WHAT THE TASK ASKS:
Beginning with the first line of the material, set down each line exactly as written, up to and including the line with "Given: Click the 3291.82 green price tag".

MATERIAL FOR THE TASK below:

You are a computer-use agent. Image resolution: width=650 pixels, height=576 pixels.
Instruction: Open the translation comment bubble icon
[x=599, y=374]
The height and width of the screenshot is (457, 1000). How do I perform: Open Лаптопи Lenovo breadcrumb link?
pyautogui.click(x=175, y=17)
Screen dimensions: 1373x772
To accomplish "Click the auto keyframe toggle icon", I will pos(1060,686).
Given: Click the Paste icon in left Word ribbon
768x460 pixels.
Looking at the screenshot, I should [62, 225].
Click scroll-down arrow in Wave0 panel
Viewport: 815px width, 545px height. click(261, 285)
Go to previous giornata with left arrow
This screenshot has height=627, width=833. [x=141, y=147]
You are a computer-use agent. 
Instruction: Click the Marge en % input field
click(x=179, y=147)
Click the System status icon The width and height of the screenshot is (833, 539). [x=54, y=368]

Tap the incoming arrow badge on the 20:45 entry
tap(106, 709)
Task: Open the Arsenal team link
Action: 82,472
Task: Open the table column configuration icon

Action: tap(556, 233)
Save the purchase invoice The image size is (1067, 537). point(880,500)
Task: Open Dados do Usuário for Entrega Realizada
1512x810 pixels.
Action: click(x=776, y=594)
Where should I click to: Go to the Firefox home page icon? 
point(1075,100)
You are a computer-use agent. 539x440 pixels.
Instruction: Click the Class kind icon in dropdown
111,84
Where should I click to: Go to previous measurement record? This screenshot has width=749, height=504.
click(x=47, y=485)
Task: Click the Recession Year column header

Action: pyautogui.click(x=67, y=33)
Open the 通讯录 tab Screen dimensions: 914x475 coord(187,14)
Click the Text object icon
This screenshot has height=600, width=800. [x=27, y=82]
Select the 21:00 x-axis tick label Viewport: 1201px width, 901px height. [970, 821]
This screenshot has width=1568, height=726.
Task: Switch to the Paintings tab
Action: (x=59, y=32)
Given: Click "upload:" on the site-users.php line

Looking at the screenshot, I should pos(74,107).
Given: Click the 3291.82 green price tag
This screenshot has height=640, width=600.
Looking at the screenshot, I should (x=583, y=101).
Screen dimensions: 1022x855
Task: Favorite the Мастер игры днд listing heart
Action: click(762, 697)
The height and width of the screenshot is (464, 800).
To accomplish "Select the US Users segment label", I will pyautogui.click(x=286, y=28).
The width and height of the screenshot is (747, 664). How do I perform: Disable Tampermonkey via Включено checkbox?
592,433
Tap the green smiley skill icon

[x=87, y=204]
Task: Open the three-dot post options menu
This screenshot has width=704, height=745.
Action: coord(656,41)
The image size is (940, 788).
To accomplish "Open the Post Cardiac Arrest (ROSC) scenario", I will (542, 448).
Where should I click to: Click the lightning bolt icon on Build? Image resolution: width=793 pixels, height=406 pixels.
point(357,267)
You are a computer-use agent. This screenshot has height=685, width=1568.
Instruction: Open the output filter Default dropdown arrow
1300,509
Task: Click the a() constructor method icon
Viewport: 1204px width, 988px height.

End of MATERIAL FOR THE TASK.

SOLUTION FOR THIS PROBLEM:
You are a computer-use agent. Image resolution: width=650 pixels, height=576 pixels.
Instruction: Open the translation comment bubble icon
[x=599, y=374]
The height and width of the screenshot is (457, 1000). How do I perform: Open Лаптопи Lenovo breadcrumb link?
pyautogui.click(x=175, y=17)
Screen dimensions: 1373x772
To accomplish "Click the auto keyframe toggle icon", I will pos(1060,686).
Given: Click the Paste icon in left Word ribbon
768x460 pixels.
Looking at the screenshot, I should [62, 225].
Click scroll-down arrow in Wave0 panel
Viewport: 815px width, 545px height. click(261, 285)
Go to previous giornata with left arrow
This screenshot has height=627, width=833. [x=141, y=147]
You are a computer-use agent. 
Instruction: Click the Marge en % input field
click(x=179, y=147)
Click the System status icon The width and height of the screenshot is (833, 539). [x=54, y=368]

Tap the incoming arrow badge on the 20:45 entry
tap(106, 709)
Task: Open the Arsenal team link
Action: 82,472
Task: Open the table column configuration icon

Action: tap(556, 233)
Save the purchase invoice The image size is (1067, 537). point(880,500)
Task: Open Dados do Usuário for Entrega Realizada
1512x810 pixels.
Action: click(x=776, y=594)
Where should I click to: Go to the Firefox home page icon? 
point(1075,100)
You are a computer-use agent. 539x440 pixels.
Instruction: Click the Class kind icon in dropdown
111,84
Where should I click to: Go to previous measurement record? This screenshot has width=749, height=504.
click(x=47, y=485)
Task: Click the Recession Year column header

Action: pyautogui.click(x=67, y=33)
Open the 通讯录 tab Screen dimensions: 914x475 coord(187,14)
Click the Text object icon
This screenshot has height=600, width=800. [x=27, y=82]
Select the 21:00 x-axis tick label Viewport: 1201px width, 901px height. [970, 821]
This screenshot has width=1568, height=726.
Task: Switch to the Paintings tab
Action: (x=59, y=32)
Given: Click "upload:" on the site-users.php line

Looking at the screenshot, I should pos(74,107).
Given: Click the 3291.82 green price tag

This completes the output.